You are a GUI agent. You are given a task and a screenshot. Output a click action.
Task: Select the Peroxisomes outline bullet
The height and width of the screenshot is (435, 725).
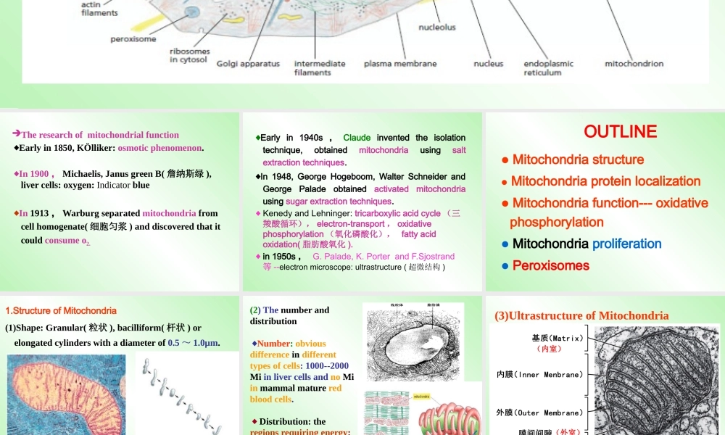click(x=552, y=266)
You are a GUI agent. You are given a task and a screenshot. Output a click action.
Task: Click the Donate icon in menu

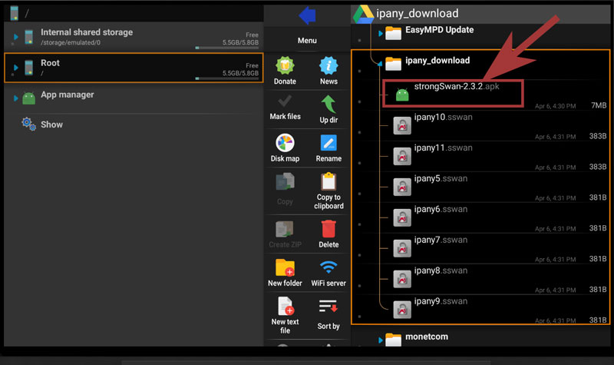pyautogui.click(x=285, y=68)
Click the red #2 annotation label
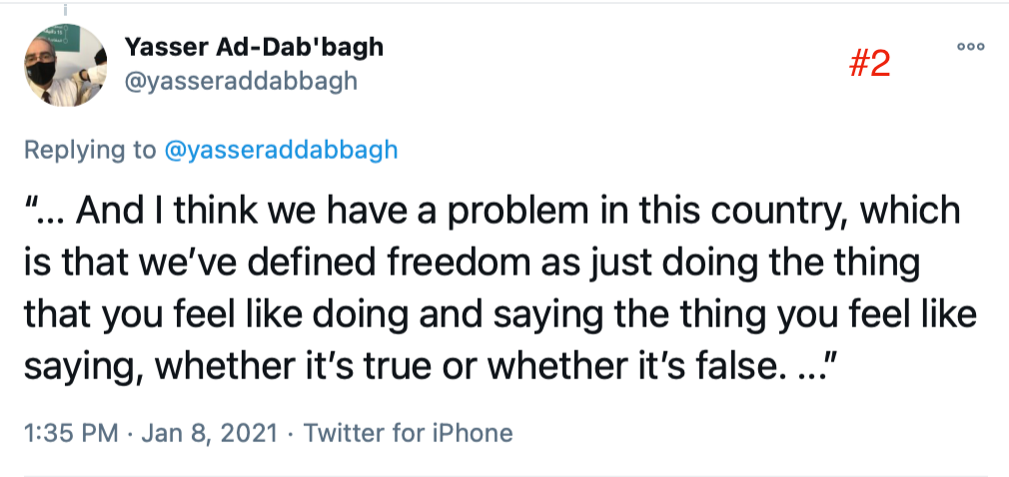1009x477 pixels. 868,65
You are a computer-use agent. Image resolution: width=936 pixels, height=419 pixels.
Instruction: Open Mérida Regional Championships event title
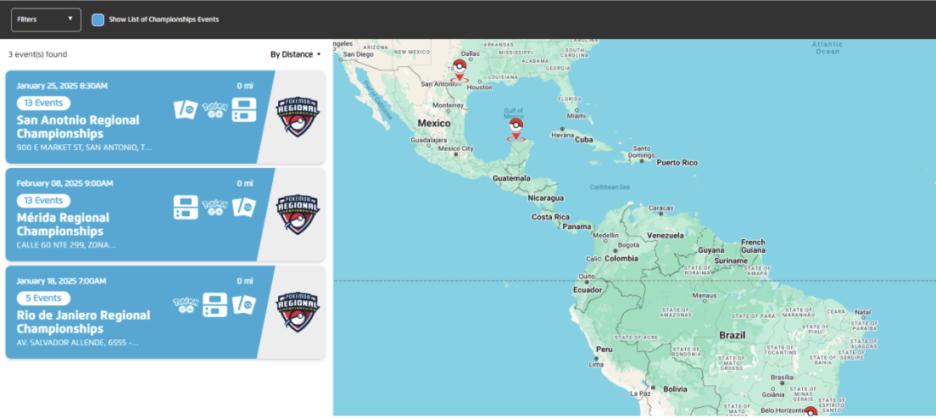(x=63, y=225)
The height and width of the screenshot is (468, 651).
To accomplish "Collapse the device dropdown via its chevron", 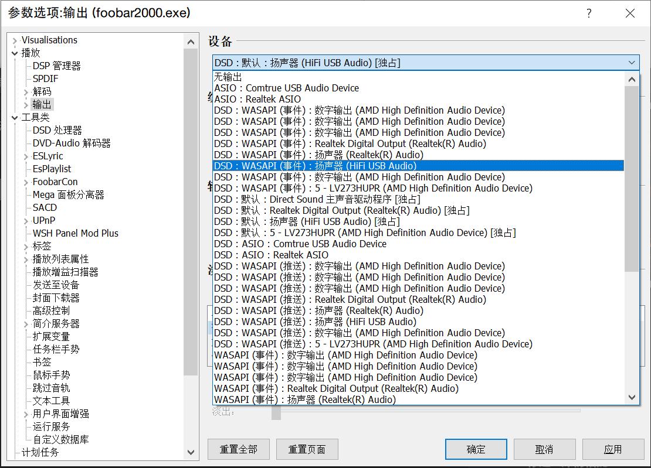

****************

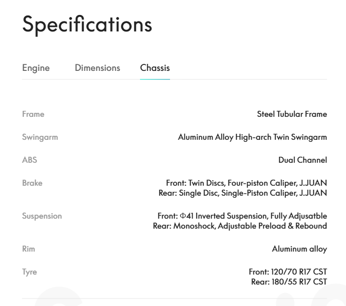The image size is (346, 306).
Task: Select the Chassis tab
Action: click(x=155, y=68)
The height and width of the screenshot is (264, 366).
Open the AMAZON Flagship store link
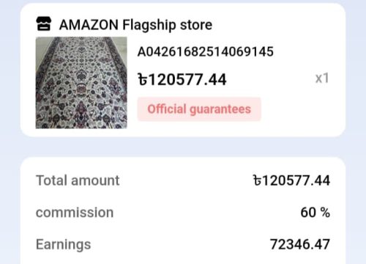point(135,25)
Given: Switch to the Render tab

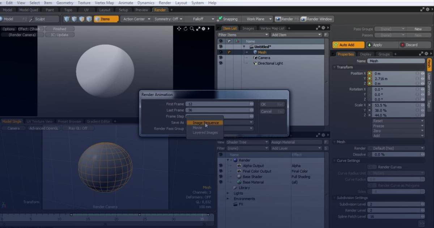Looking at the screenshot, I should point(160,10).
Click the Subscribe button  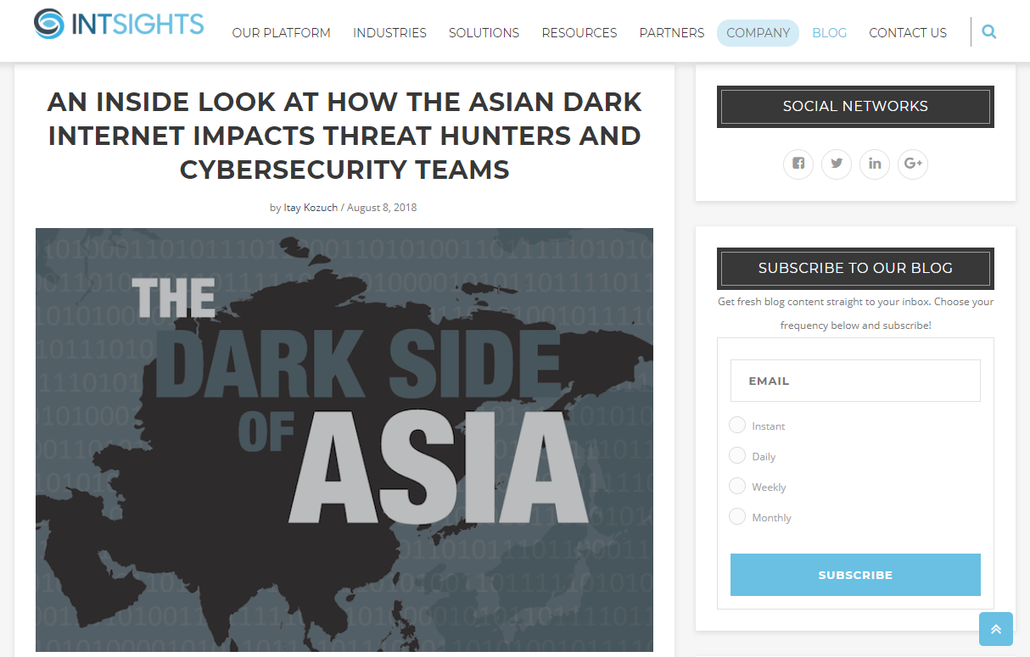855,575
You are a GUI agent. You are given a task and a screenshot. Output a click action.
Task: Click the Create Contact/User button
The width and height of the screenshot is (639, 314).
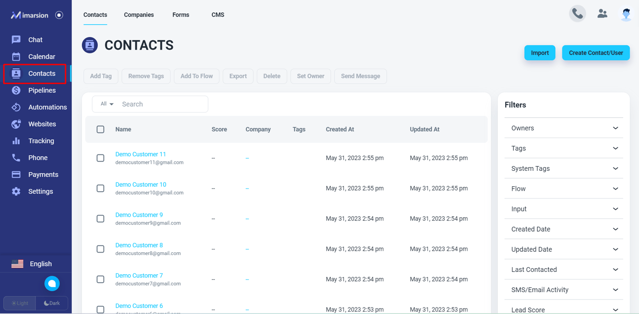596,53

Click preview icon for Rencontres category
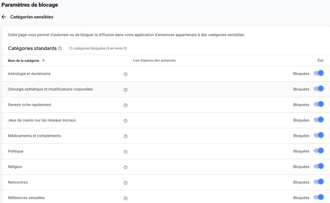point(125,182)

****************

PROBLEM DETAILS:
Copy the lines from the one with "Click the red #2 annotation label" to the one with "(x=63, y=225)", both included, exactly as they stand, with the pictures left out.

SOLVED EXERCISE:
Click the red #2 annotation label
1009x477 pixels. 868,65
You are a computer-use agent. Image resolution: width=936 pixels, height=419 pixels.
Instruction: Open Mérida Regional Championships event title
(x=63, y=225)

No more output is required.